Setiap orang mempunyai kebutuhan hidup, untuk memenuhinya diperlukan biaya. Walaupun ada barang dan jasa yang diperoleh tanpa biaya alias gratis.
Kebutuhan hidup bermacam-macam sesuai dengan pola pikir, pola hidup, dan gaya hidup. Ada orang yang "merasa cukup" ketika kebutuhan primer (pokok) yang berupa pangan, sandang, papan, pendidikan dan kesehatan tercukupi secara standar.
Bila kondisi "merasa cukup", sudah dirasakan, selain dapat mensyukuri nikmatNya, dada dilapangkan dan pikiran lebih tenang, tenteram.
Bukan berarti tidak ada kemauan dan sudah "mati rasa" untuk meraih kebendaan dan kehidupan duniawi, tetapi semuanya disesuaikan dengan kemampuan dan pendapatan.
Jadi neraca keuangan pendapatan dan pengeluaran minimum seimbang, syukur masih bisa menabung
Namun ada orang yang berprinsip kalau tidak berhutang, kapan dapat memenuhi kebutuhan, apalagi yang sekunder dan tersier ?
Harus diakui kebutuhan saat ini semakin banyak dan bervariasi, tergantung status sosial, pangkat, kedudukan, lingkungan, adat, budaya, keyakinan, domisili.
Berdomisili di desa berbeda dengan di kota, di desa bahan makanan dan sayuran dapat dipetik dari lingkungan rumah. Kalaupun membeli harganya lebih murah, langsung dari petani.
Sementara di kota harganya berlipat karena ada ongkos transportasi, tenaga, resiko rusak. Di sisi lain, di desa pengeluaran biaya sosial, menyumbang orang yang punya hajad pernikahan, sunatan, selamatan, yang tidak terprediksi, dan bersamaan.

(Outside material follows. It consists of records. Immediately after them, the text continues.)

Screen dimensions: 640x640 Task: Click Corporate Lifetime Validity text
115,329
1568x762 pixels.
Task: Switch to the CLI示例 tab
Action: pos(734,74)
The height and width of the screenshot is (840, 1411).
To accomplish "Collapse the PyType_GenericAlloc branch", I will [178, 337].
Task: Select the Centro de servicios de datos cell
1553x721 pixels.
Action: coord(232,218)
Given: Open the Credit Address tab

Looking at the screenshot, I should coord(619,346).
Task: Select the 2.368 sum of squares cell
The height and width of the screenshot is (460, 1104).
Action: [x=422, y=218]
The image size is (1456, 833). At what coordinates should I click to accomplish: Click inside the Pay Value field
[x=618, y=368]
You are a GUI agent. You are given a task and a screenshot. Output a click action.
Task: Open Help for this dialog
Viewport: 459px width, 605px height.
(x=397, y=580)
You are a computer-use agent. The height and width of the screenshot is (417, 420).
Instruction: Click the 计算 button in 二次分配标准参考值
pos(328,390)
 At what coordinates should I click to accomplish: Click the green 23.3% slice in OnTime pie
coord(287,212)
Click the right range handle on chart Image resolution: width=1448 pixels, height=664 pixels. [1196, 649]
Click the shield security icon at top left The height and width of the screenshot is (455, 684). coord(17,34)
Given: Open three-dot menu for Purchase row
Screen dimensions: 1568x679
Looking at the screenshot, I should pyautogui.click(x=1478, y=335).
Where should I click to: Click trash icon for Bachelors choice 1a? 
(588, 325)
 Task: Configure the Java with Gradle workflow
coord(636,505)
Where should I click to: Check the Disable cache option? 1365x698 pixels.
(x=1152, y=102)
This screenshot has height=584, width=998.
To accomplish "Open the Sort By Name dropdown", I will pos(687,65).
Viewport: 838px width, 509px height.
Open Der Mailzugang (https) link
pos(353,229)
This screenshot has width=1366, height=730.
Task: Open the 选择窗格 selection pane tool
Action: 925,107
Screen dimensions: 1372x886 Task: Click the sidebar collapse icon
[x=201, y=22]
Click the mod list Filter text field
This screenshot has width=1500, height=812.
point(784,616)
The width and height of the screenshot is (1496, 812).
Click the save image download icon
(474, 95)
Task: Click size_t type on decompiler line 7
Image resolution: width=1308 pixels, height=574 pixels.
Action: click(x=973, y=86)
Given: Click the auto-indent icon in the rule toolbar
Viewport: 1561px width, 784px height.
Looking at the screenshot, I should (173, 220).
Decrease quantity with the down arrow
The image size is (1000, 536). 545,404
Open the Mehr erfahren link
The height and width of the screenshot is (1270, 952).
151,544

Kembali ke masalah berhutang, berdasarkan pengamatan ada 3 (tiga) kelompok orang. Pertama, orang yang tidak mau berhutang karena kehati-hatiannya dalam menerapkan keyakinan tentang riba.
Untuk memenuhi kebutuhannya pantang berhutang, tetapi dengan menabung. Konsekwesinya harus penuh perhitungan, bersabar dan jeli memilih bentuk tabungan, supaya jumlah tabungan dan harga barang dapat menyesuaikan.